Clusters
A cluster is the physical infrastructure on which your projects are deployed. Fransys provisions and manages Kubernetes clusters on European cloud providers — you only interact with a simplified configuration layer, without ever touching Kubernetes directly.
A cluster can host one or more projects. It is composed of node pools, each node having a defined amount of CPU and RAM.
Create a cluster
From the Clusters page of the dashboard, click Create cluster.

A wizard guides you through a few questions to optimally pre-configure your cluster.
Step 1 — Environment criticality
The wizard asks what your goal is for this environment:
- Minimize costs — Accept occasional interruptions (ideal for development or testing)
- Balance cost and reliability — Stable infrastructure at a reasonable budget (staging, pre-production)
- Maximize availability and performance — Even at a higher cost (critical production)

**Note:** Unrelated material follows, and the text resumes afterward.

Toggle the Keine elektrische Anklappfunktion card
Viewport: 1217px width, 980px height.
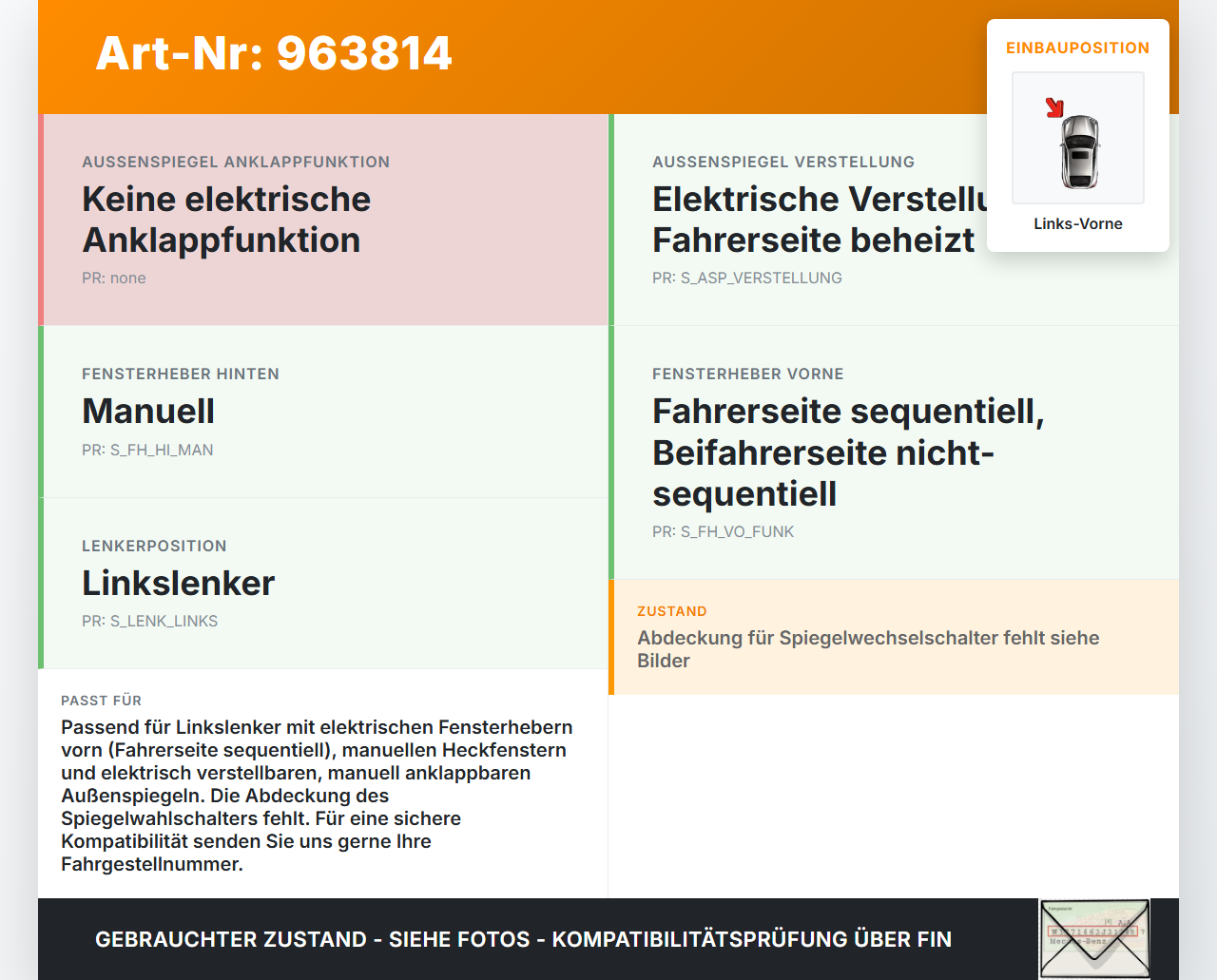coord(323,219)
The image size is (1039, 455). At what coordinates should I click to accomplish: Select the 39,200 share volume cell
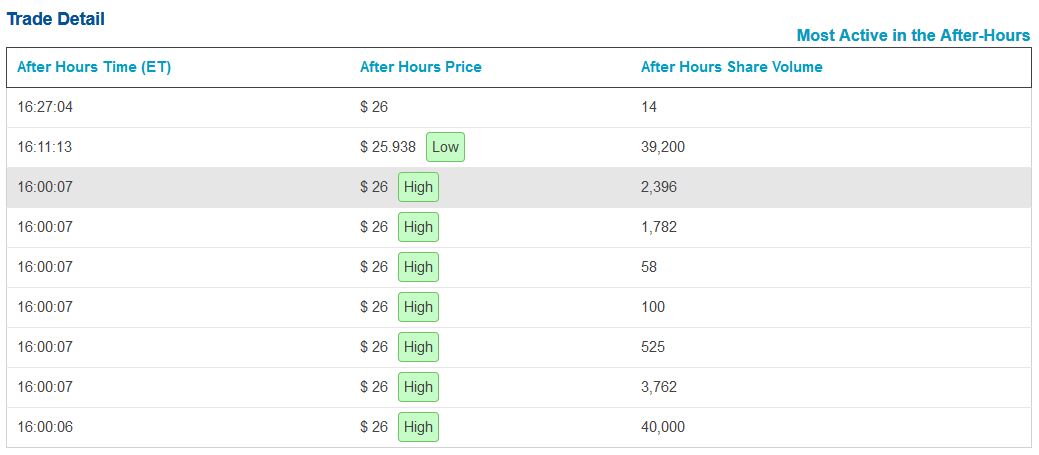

This choice influences the configuration recommendations offered afterwards (node size, number of replicas, etc.).
Step 2 — GPU requirements
The wizard asks if you need to run GPU workloads (machine learning, AI inference, etc.).

- Yes — Only providers and regions offering GPU instances will be displayed
- No — All standard CPU options remain available
If you don't need GPU now, you can always add a GPU node pool later by modifying your cluster configuration.
Step 3 — Location
Choose the country where you want to host your cluster. You can select a specific country from the dropdown menu, or click No, I don't need a specific country to see all available options.

This choice is important for data sovereignty (GDPR compliance) and latency (proximity to your users).
Choose a provider and region
After the wizard, you access the interactive map displaying all available regions based on your filters.

What you see
- On the map — Available regions with their starting price, displayed by country
- In the left sidebar — The detailed list of hosting areas, each showing:
- The datacenter country and city
- The provider (Hetzner, Scaleway, OVH)
- GPU availability
- Starting price
Available filters
At the top of the screen, several filters let you refine your search:
| Filter | Description |
|---|---|
| Criticality | Development, Stable, Production — filters regions suited to your criticality level |
| From / To (€) | Monthly price range |
| Provider | Filter by specific provider |
| Require GPU | Show only regions with GPU instances |
| Renewable energy | Coming soon |
| Certifications | Coming soon |

Select a region on the map or in the sidebar, then click Continue.
Configure the cluster
Once the region is chosen, you configure the composition of your cluster. Two modes are available:
AutoPilot mode
AutoPilot mode is enabled by default. Fransys automatically manages the composition and scaling of your node pools based on load.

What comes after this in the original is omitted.